SEED STARTING MADE QUEASY
Seeds are miraculous and all that, but I’m an instant gratification gardener. When Lowe’s sends me a 10% coupon, I heed its embedded, subliminal instructions: save money by buying enough plants to fill the cargo area of a mid-size American car. Dig holes all over property and go nuts. Three years later, wonder why three shaggy rosemary bushes were really better than one, or even none. Fantasize about a spare, serene landscape in which tall grasses wave behind short Martha Gonzales roses, not the other way round.
The most recent coupon is staring at me. I’ve vowed not to use it unless a crucial piece of equipment breaks. (This doesn’t mean if I don’t get a chipper-shredder, I will die of boredom.)

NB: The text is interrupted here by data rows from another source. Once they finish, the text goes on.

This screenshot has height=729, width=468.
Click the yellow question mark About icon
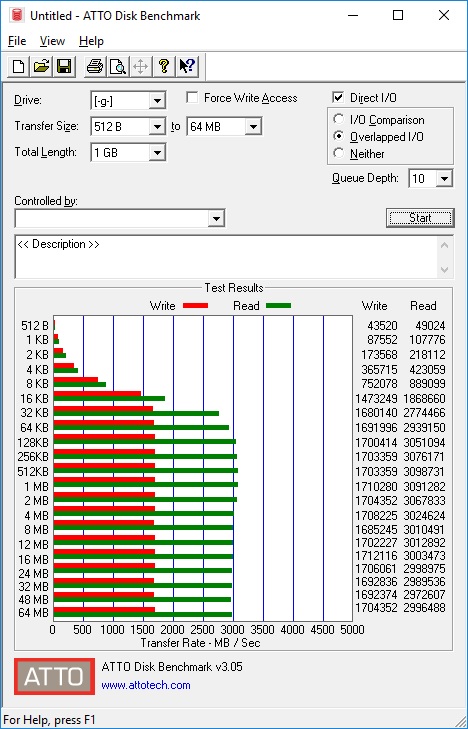[164, 66]
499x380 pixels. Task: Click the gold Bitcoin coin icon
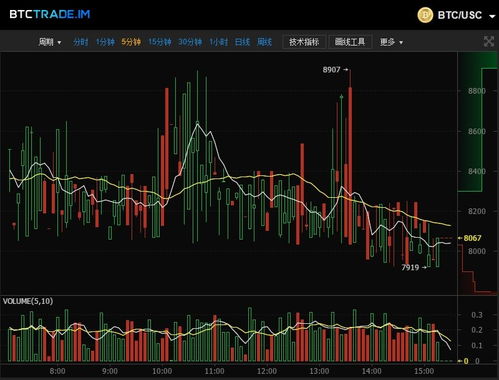coord(425,15)
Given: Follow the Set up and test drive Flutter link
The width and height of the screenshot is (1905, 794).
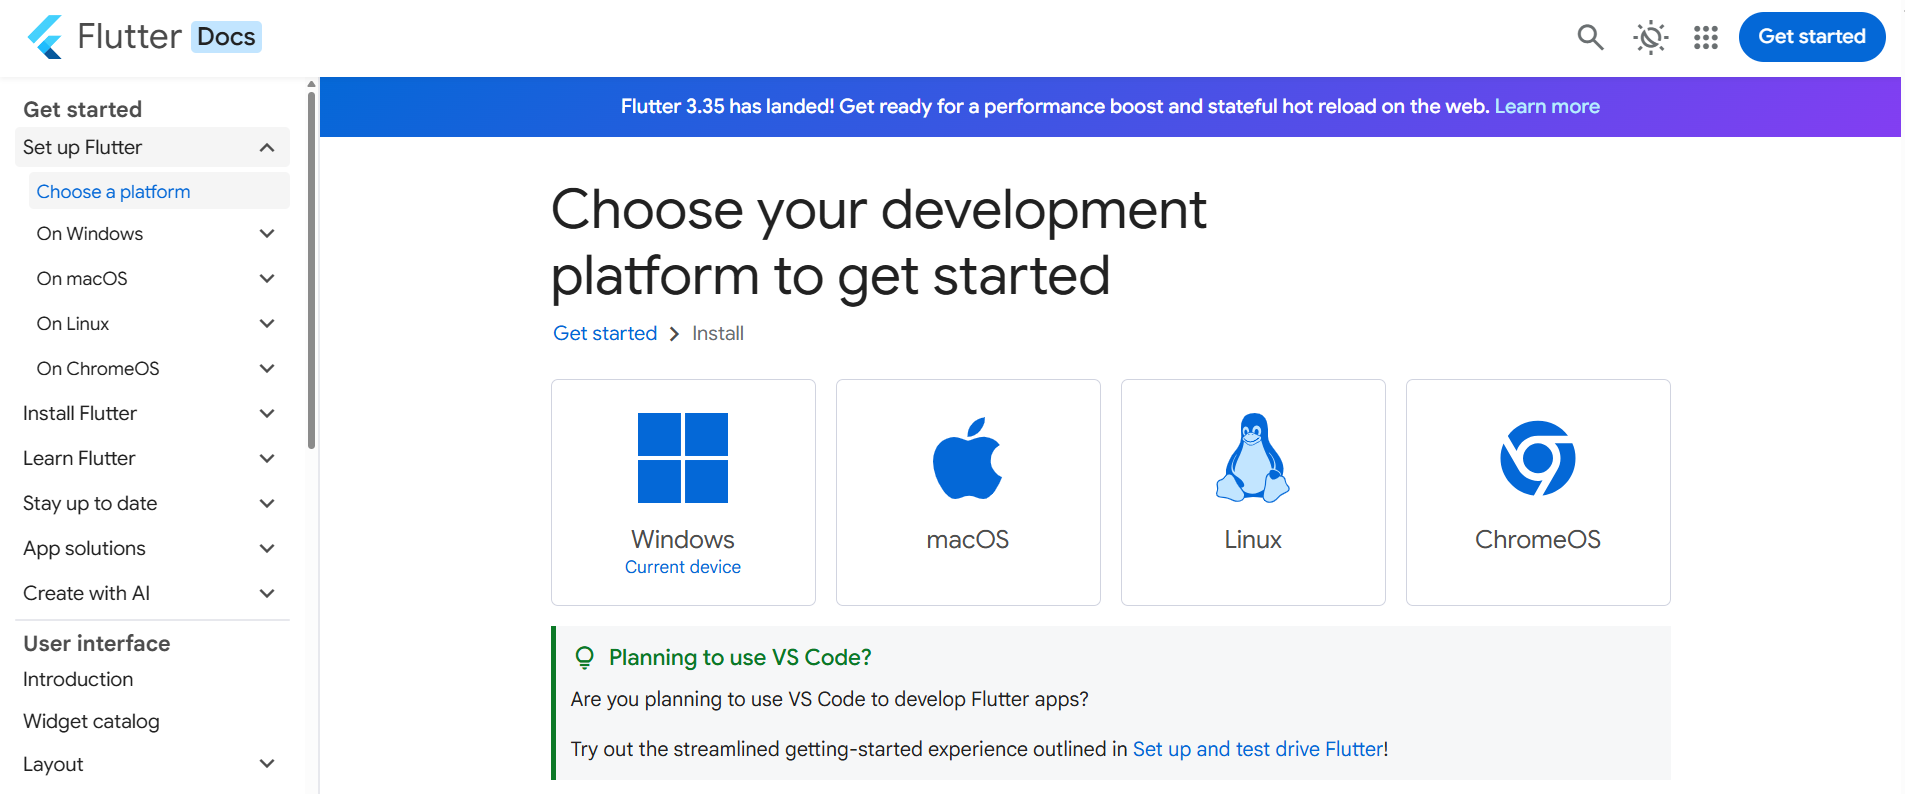Looking at the screenshot, I should coord(1257,748).
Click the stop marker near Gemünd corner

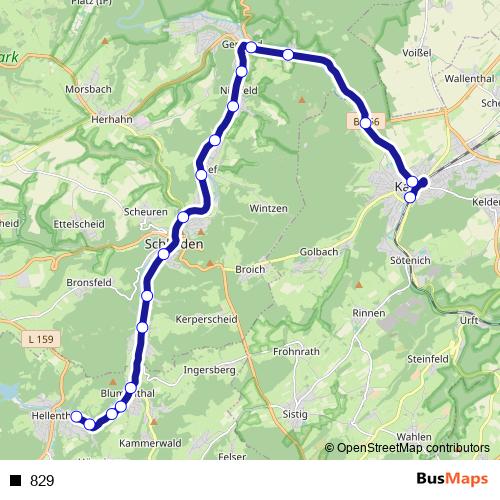[251, 48]
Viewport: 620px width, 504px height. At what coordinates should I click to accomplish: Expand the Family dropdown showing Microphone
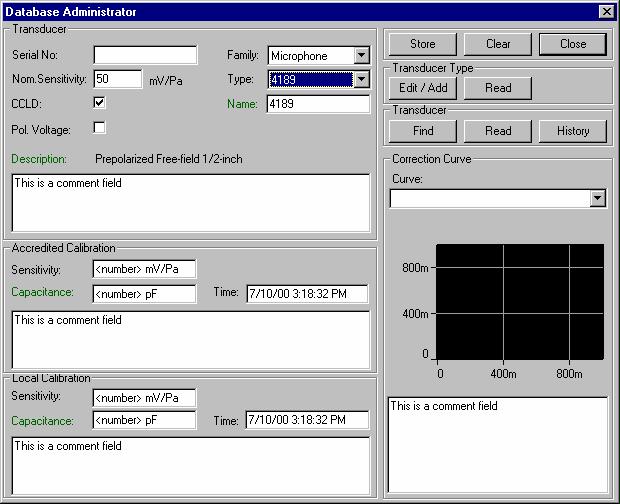(361, 56)
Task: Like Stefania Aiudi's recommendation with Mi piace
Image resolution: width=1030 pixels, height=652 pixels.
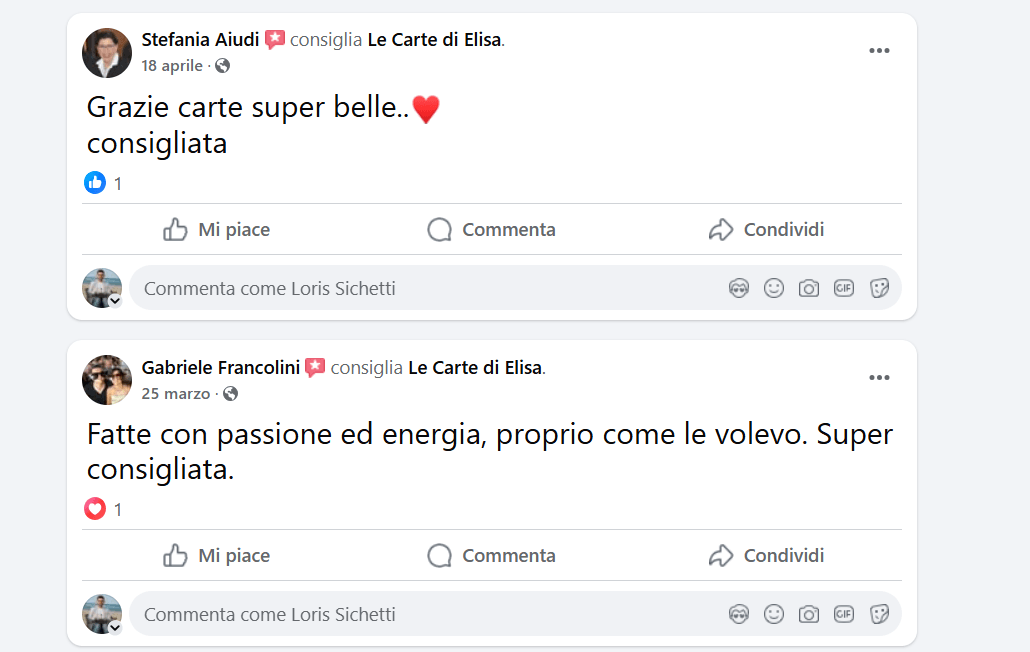Action: pyautogui.click(x=217, y=230)
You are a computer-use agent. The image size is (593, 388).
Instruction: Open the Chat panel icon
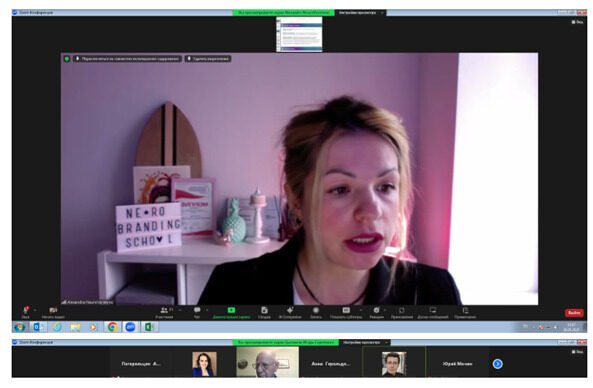pos(197,311)
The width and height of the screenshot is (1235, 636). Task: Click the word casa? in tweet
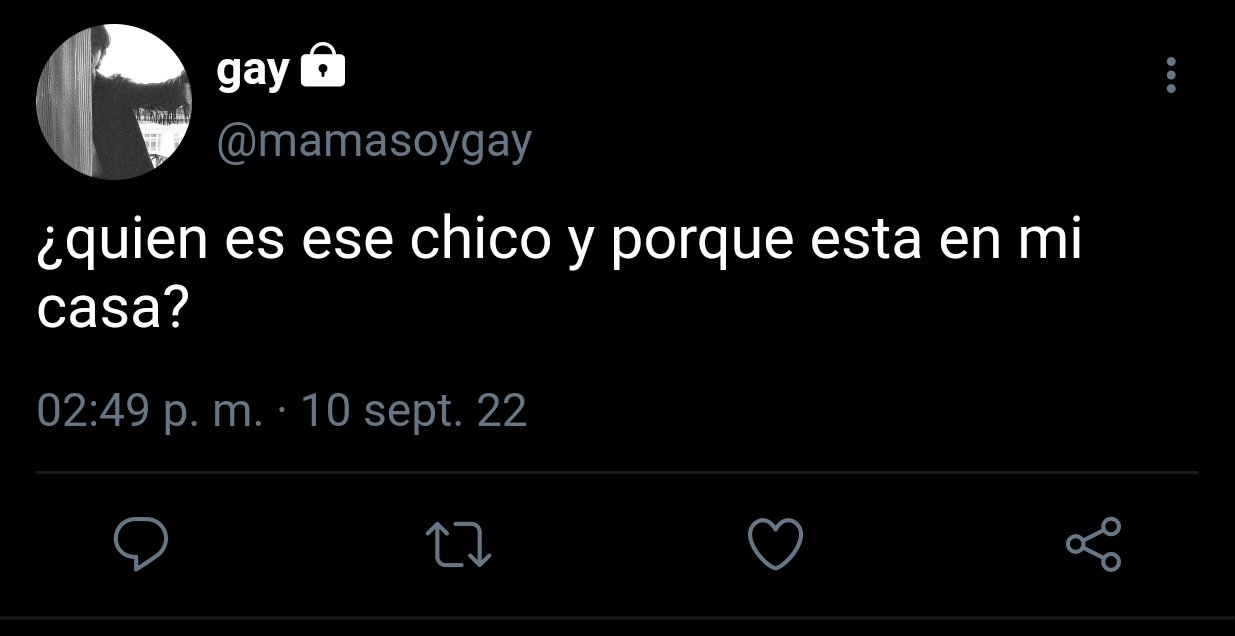(111, 313)
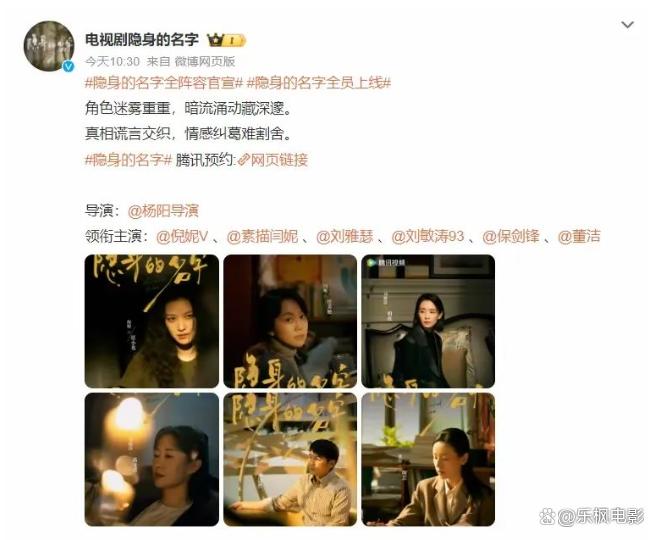Screen dimensions: 657x540
Task: View the candlelight poster thumbnail
Action: pyautogui.click(x=152, y=459)
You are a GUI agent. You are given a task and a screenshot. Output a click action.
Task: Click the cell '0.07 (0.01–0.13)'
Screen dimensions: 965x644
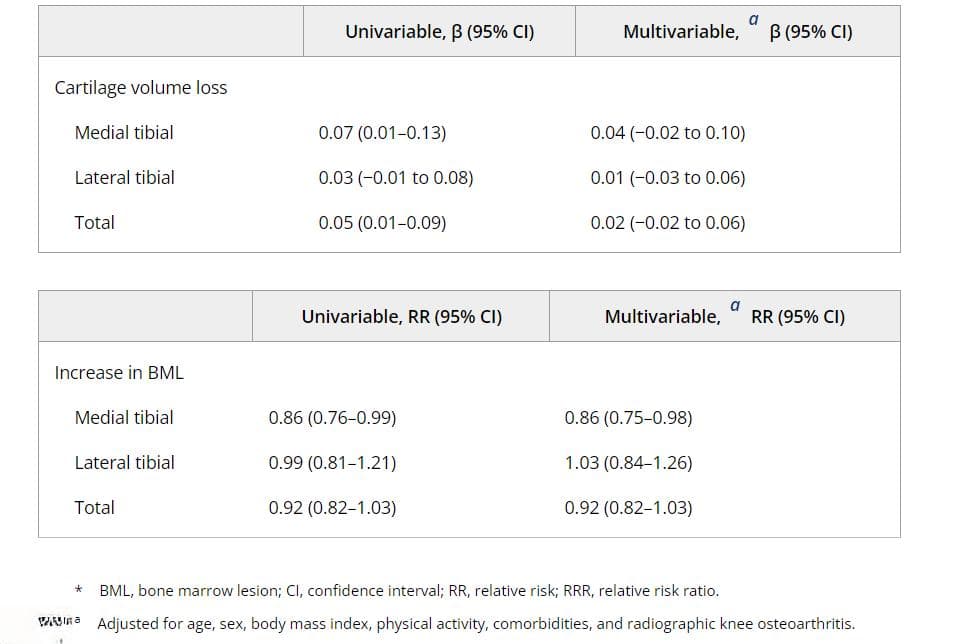(x=382, y=133)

I must resist. This year, reasons not to wave my credit card around are as abundant as stink bugs on an heirloom tomato. I’ve become a fiction writer, as opposed to a non-, and this isn’t a job so much as a full-time cash-sucking hobby I can now add to gardening, quilting, thrifting, dining out and bicycling. This year, I will scrimp.
Okay, but where are the kicks in just tending a garden? How can I live without infusions of the new, thrilling, and fraught with potential failure? Maybe another stab at giant, tasteless watermelon! Absolutely another home-made irrigation system that either refuses to drip or drains the local aquifer! But no, no, no!
So I’ve been forced to turn to seeds-as-future-landscape-plants. I had a lot of seeds lying around. I threw them everywhere. I covered them with a layer of fine soil and firmed it down, sort of. Watered in with a gentle mist, somewhat. And even wrote the names of the seeds on plastic knives and marked the spots where the seeds were to emerge. Unless I didn’t.
Sitting in the palm of my hand, the seeds betrayed no personality at all. They went to work in the earth about a week ago. So far nothing has happened.
I have a terrible feeling this is all going to take discipline.